Most of us remember that week before school started when our parent sent us to bed — and woke us — early to get us back into “the routine.”
Is that really the best way to prepare your children for a new school year?
What other things can parents do to get back into healthy routines as summer fades into fall?
We’ve rounded up a few tips from various lifestyle experts.
The sleep factor
“Unfortunately, kids just don't buy the argument, ‘Sleep now, because you'll be tired later!’” Dr. Eileen Kennedy-Moore, a psychologist from New Jersey, and author of “Raising Emotionally & Socially Healthy Kids,” told Healthline.
“Convincing them to go to bed earlier will be a hard sell, unless they actually are tired,” she said. “Getting them up a bit earlier every day starting a week or two before school starts can help kids shift their body clocks and avoid major jet lag once school begins.”
“We let a lot of things slide over the summer … an afternoon Popsicle and then an ice cream cone after dinner,” said Maya Henry, a health coach from Pittsburgh.
Get back into a fall routine by clearly setting health goals for your family and setting up a meal planning system.
“Explain to the whole family why food rules are changing and any new rules you will be introducing,” she said. “Emphasize the benefits and let your kids choose healthy meals from a list of ‘agreed upon meals.’”
One thing to carry over from the summer: All the great produce. Let kids know it continues into fall with a few new choices.
Felicia D. Stoler, a registered dietitian from New Jersey, recommends adding apples, pears, and squashes to the food rotation.
“Don’t forget to buy the dried Indian corn,” she added.
When put into brown paper lunch bags, it can be popped in the microwave for a healthy snack.
“One of the top things to do is make sure kids are fitting in a healthy breakfast, which has shown to improve athletic and academic performance,” Sharon Palmer, the California-based author of “Plant-Powered for Life,” told Healthline. The meal should include whole grains, a healthy protein, and a serving of fruits or vegetables for an ideal balance.
Preparing healthy after-school snacks is also key to keep children eating healthy. Palmer recommends stocking a fruit basket on the kitchen table, as well as keeping sliced veggies and hummus or nut butter ready to go in the fridge.
It may also be a good time to get in the habit of Meatless Mondays, too.
“Try out a veggie taco bar, veggie lasagna, or pasta tossed with kale and chickpeas,” she added.

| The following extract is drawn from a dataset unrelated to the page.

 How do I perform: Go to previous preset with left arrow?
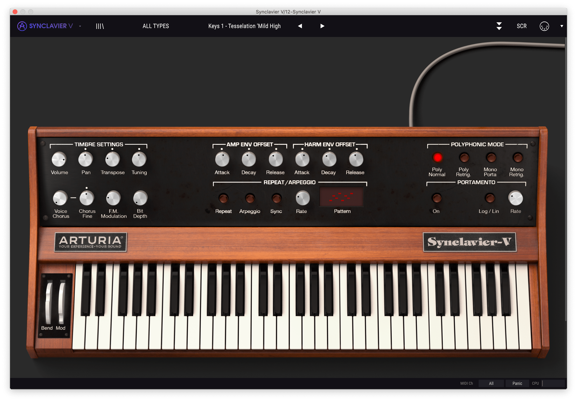[300, 26]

Jessica Cording, a dietitian from New York, advises getting the kids involved in meal planning, whether it’s packing lunch or food shopping.
One thing to take charge of is removing sugar from the house.
“Kids will get enough of it at school and at friends' homes,” she added.
Palmer said the simple act of school shopping can help kids get excited about going back to a routine.
“Being able to choose certain items gives kids a sense of control and happy anticipation,” she added.
Parents need to get back into the swing of things, which can then help them fall back into healthy habits.
Laura Cipullo, a nutritionist from New York, suggests that parents try to meditate for 5 to 10 minutes in the morning.
“Try to meditate at the same time every day in the same location for the best results,” she said.
You may need to wake before the kids do to fit that in. To do that, place your phone far from the bed so you can’t hit snooze.
“Treat this season as a great time to work with kids on their oral health habits by teaching the 2 by 2 by 2 Rule,” said Dr. Renee Townsend, a dentist from Texas.
Do that during a set time before school and before bedtime.
The rule is simple: Brush and floss teeth for two minutes twice daily, and visit the dentist twice each year. Kids can even repeat the rule by holding up two fingers.
“Brushing together is a great way to model good oral health habits for kids, as well as monitor and assist kids so that they clean their teeth properly,” she added.
“Back to school can be a great time to start healthy habits,” Dr. Larry Burchett, an emergency physician from California, told Healthline.
He said that you need a trigger to set up a habit. For example, while packing lunches (a trigger) give children the option of which fruits and veggies to include in their lunch (a healthy behavior).
“Then reward them with verbal praise — until they do this on their own, and it's part of the routine,” he said.